The task: Which lines run from the line with "Where should I" to the end of the entries? Write out exactly those, leaving out the pictures.

Study material:

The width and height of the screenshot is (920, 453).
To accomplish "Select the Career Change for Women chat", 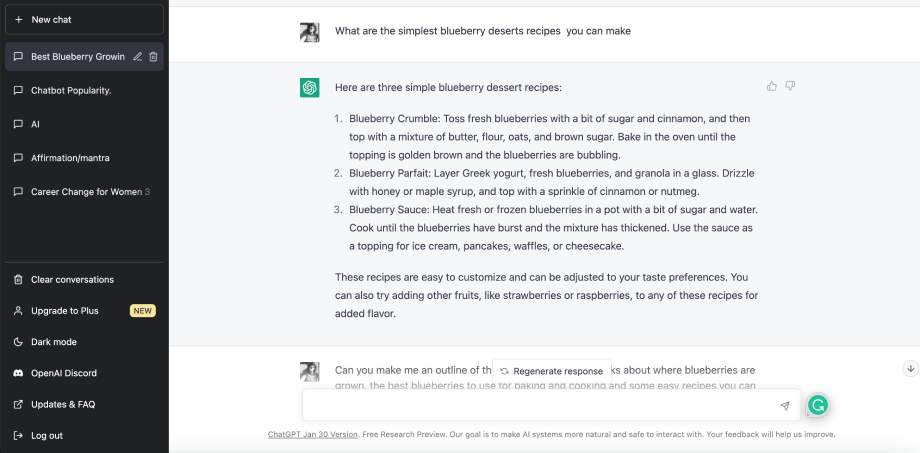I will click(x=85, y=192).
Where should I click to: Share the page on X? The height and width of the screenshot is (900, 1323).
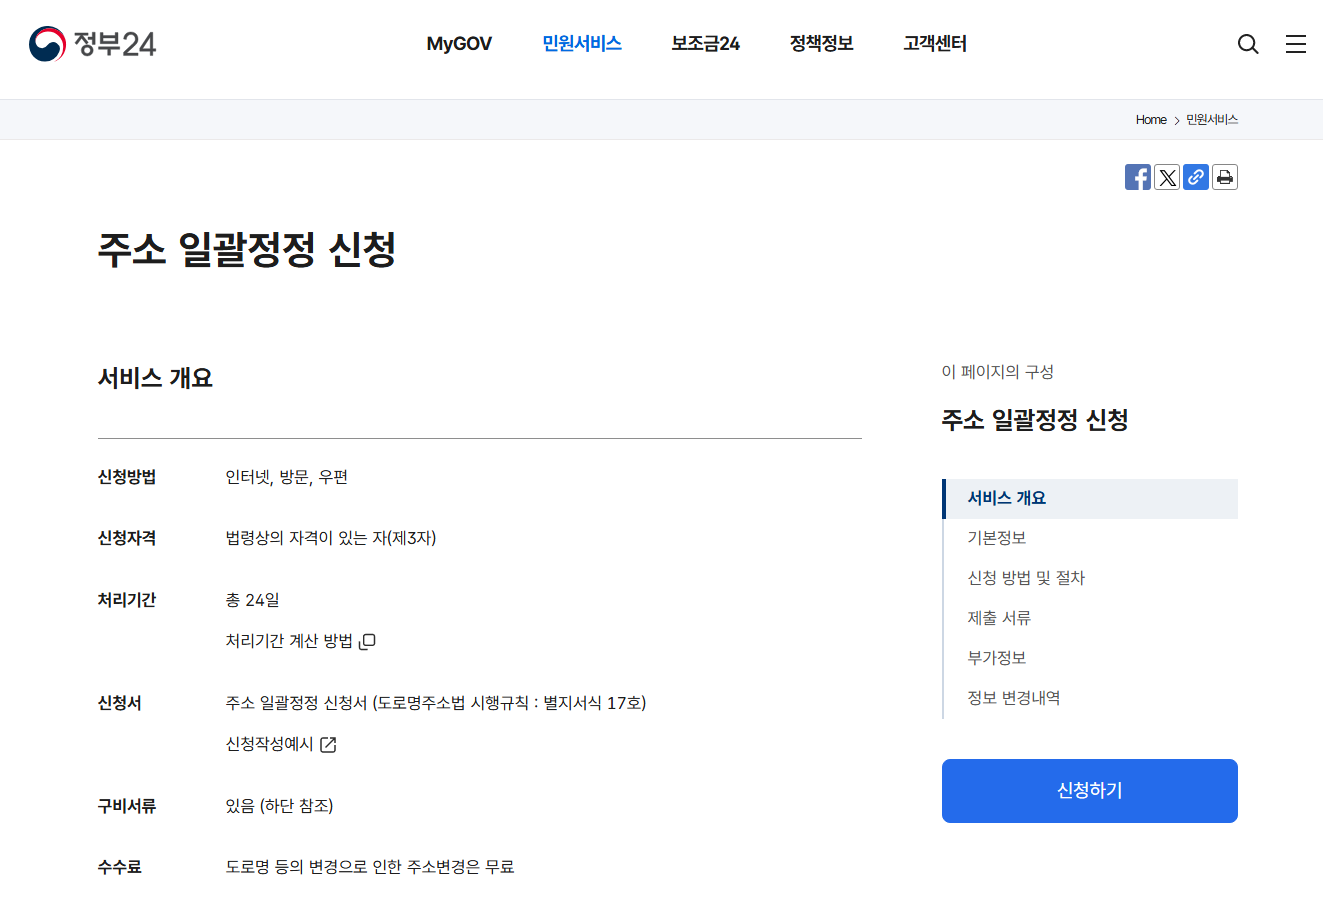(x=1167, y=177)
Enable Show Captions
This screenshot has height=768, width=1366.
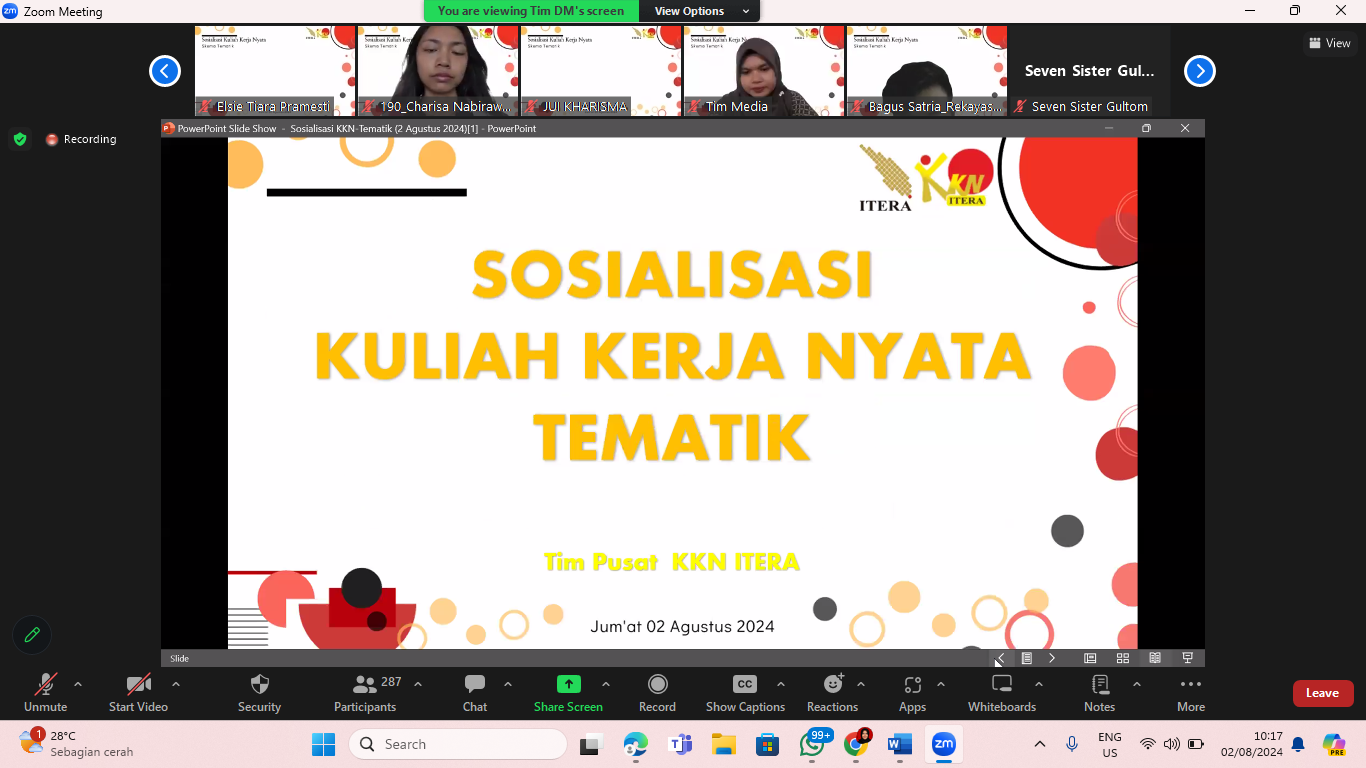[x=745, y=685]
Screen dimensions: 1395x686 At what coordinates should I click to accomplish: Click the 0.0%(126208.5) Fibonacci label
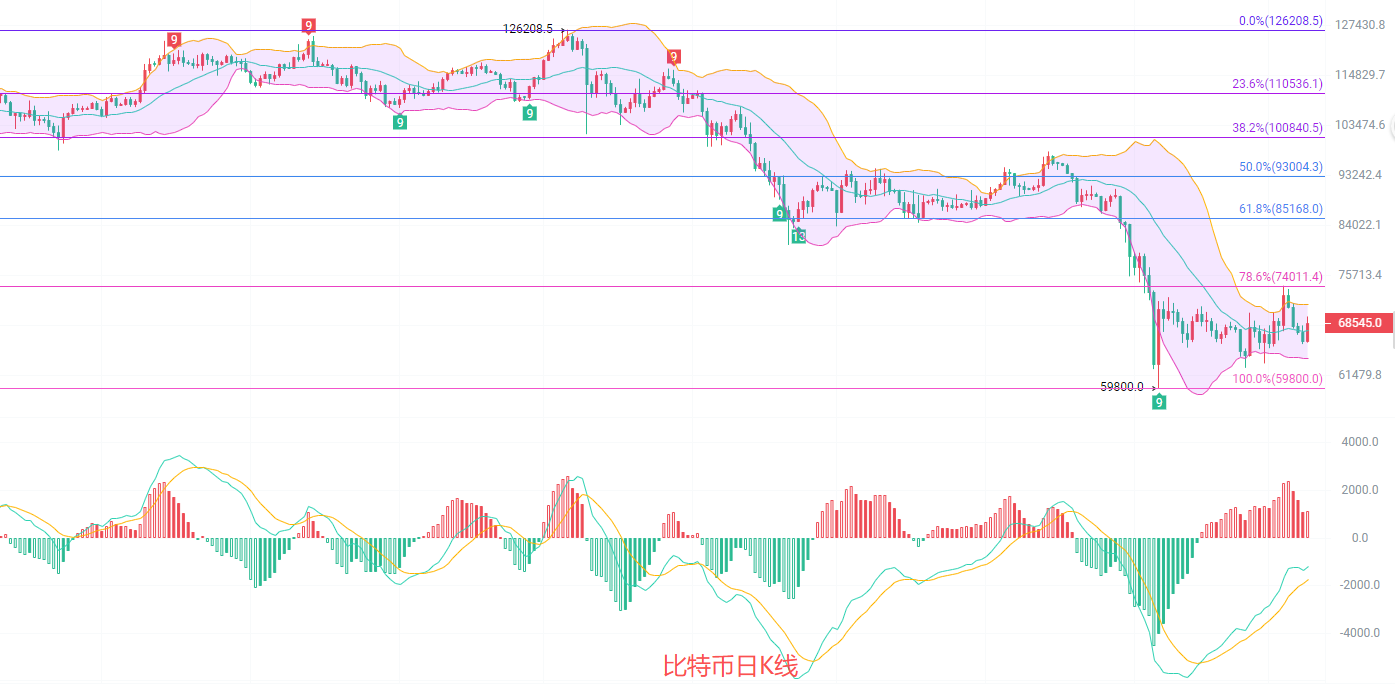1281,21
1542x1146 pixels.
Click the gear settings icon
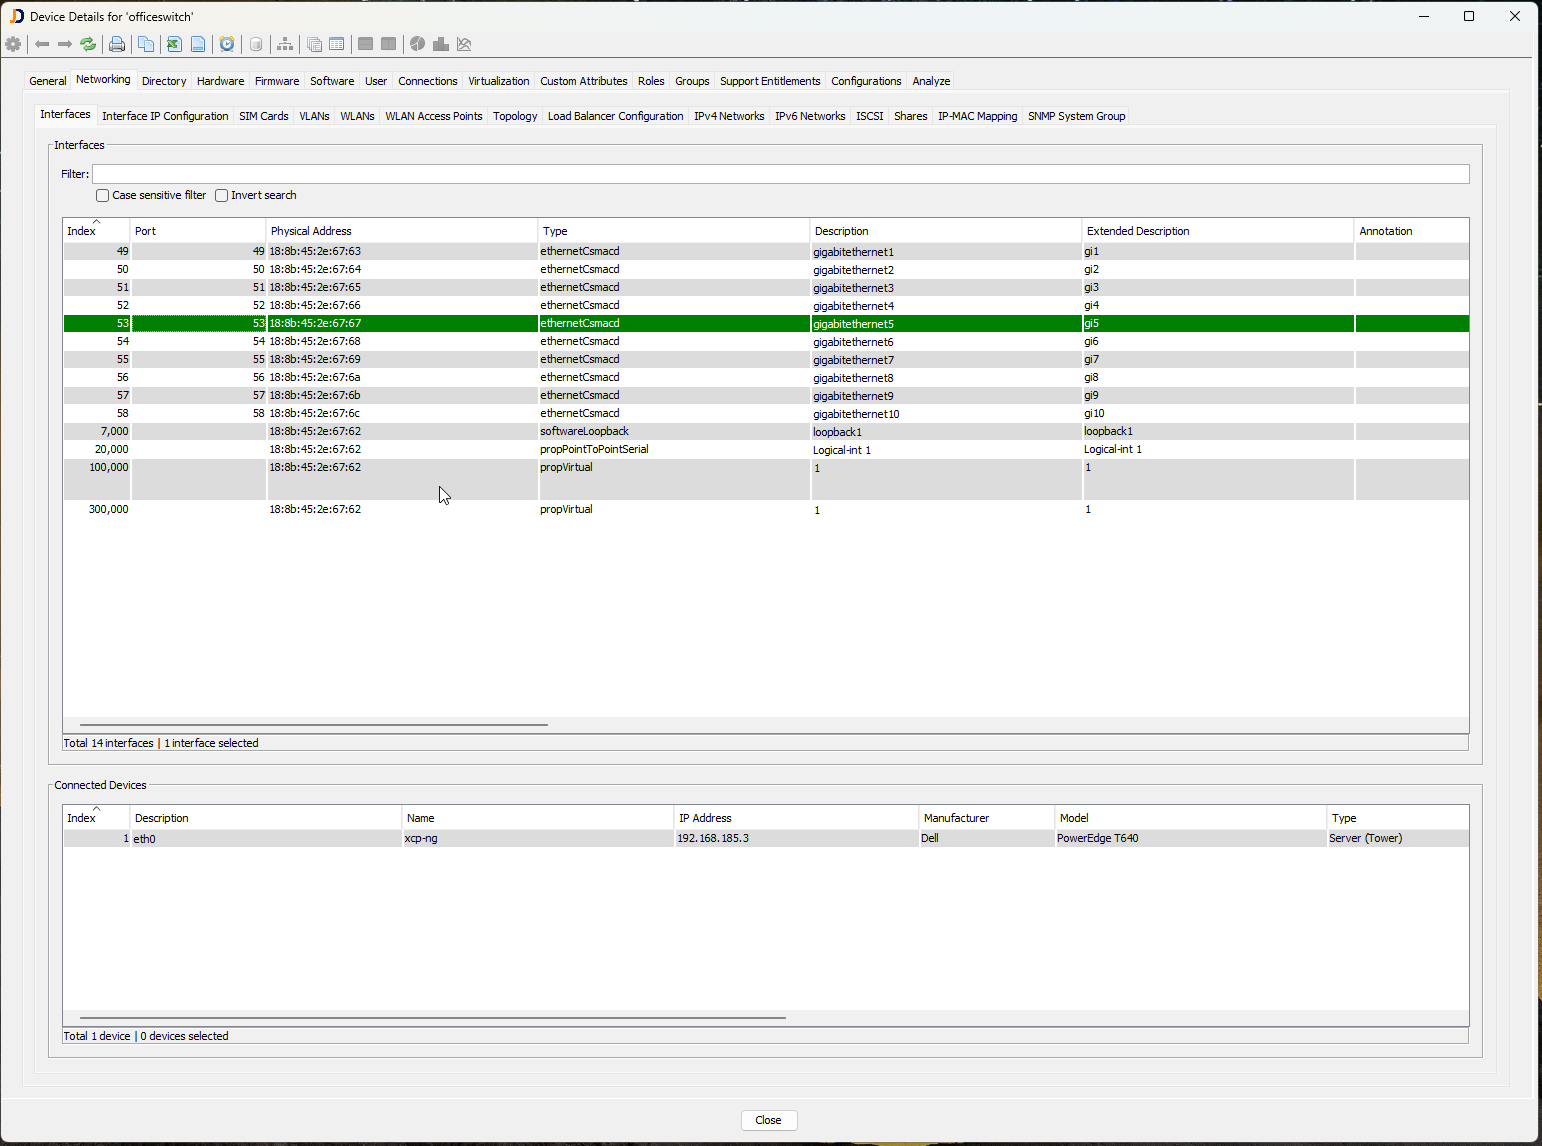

Task output:
Where should I click to: Share the page on X? The height and width of the screenshot is (900, 1323).
(x=1167, y=177)
Enable Show Captions
This screenshot has height=768, width=1366.
[x=745, y=685]
Screen dimensions: 1395x686 At what coordinates should I click to accomplish: Click the 0.0%(126208.5) Fibonacci label
1281,21
1542x1146 pixels.
Click the gear settings icon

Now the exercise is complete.